• Required task:
Copy out the listing below line for line, leaving every word and number unchanged.

··· Data to use ···

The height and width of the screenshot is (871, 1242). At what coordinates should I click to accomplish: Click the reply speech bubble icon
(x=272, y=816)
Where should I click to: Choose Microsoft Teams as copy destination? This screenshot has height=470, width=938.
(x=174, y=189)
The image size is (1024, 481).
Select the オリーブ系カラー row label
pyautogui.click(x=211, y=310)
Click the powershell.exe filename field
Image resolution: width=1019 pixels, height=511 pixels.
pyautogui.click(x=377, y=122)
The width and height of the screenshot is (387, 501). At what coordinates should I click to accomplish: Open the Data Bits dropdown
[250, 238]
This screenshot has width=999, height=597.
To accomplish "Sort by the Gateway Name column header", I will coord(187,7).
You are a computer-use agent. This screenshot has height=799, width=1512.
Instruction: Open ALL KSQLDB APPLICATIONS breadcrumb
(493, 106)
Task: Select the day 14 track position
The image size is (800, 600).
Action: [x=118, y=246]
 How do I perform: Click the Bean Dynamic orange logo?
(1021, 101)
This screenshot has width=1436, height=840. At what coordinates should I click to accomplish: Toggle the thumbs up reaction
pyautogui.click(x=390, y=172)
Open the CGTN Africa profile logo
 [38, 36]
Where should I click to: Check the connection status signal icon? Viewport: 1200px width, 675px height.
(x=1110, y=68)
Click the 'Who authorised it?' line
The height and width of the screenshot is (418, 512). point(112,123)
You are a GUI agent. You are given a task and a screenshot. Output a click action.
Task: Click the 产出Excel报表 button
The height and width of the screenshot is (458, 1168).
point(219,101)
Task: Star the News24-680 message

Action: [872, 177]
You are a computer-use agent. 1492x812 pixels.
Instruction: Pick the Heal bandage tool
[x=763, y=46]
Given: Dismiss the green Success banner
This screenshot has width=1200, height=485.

···

• Exercise result:
The height and width of the screenshot is (871, 1242). At what coordinates should I click to accomplish: Click the reply speech bubble icon
(x=272, y=816)
Where should I click to: Choose Microsoft Teams as copy destination? This screenshot has height=470, width=938.
(x=174, y=189)
The image size is (1024, 481).
Select the オリーブ系カラー row label
pyautogui.click(x=211, y=310)
Click the powershell.exe filename field
Image resolution: width=1019 pixels, height=511 pixels.
pyautogui.click(x=377, y=122)
The width and height of the screenshot is (387, 501). At what coordinates should I click to accomplish: Open the Data Bits dropdown
[250, 238]
This screenshot has width=999, height=597.
To accomplish "Sort by the Gateway Name column header", I will coord(187,7).
You are a computer-use agent. This screenshot has height=799, width=1512.
Instruction: Open ALL KSQLDB APPLICATIONS breadcrumb
(493, 106)
Task: Select the day 14 track position
The image size is (800, 600).
Action: [x=118, y=246]
 How do I perform: Click the Bean Dynamic orange logo?
(1021, 101)
This screenshot has width=1436, height=840. At what coordinates should I click to accomplish: Toggle the thumbs up reaction
pyautogui.click(x=390, y=172)
Open the CGTN Africa profile logo
 [38, 36]
Where should I click to: Check the connection status signal icon? Viewport: 1200px width, 675px height.
(x=1110, y=68)
Click the 'Who authorised it?' line
The height and width of the screenshot is (418, 512). point(112,123)
You are a GUI agent. You are given a task and a screenshot. Output a click action.
Task: Click the 产出Excel报表 button
The height and width of the screenshot is (458, 1168).
point(219,101)
Task: Star the News24-680 message

Action: [872, 177]
You are a computer-use agent. 1492x812 pixels.
Instruction: Pick the Heal bandage tool
[x=763, y=46]
Given: Dismiss the green Success banner
This screenshot has width=1200, height=485.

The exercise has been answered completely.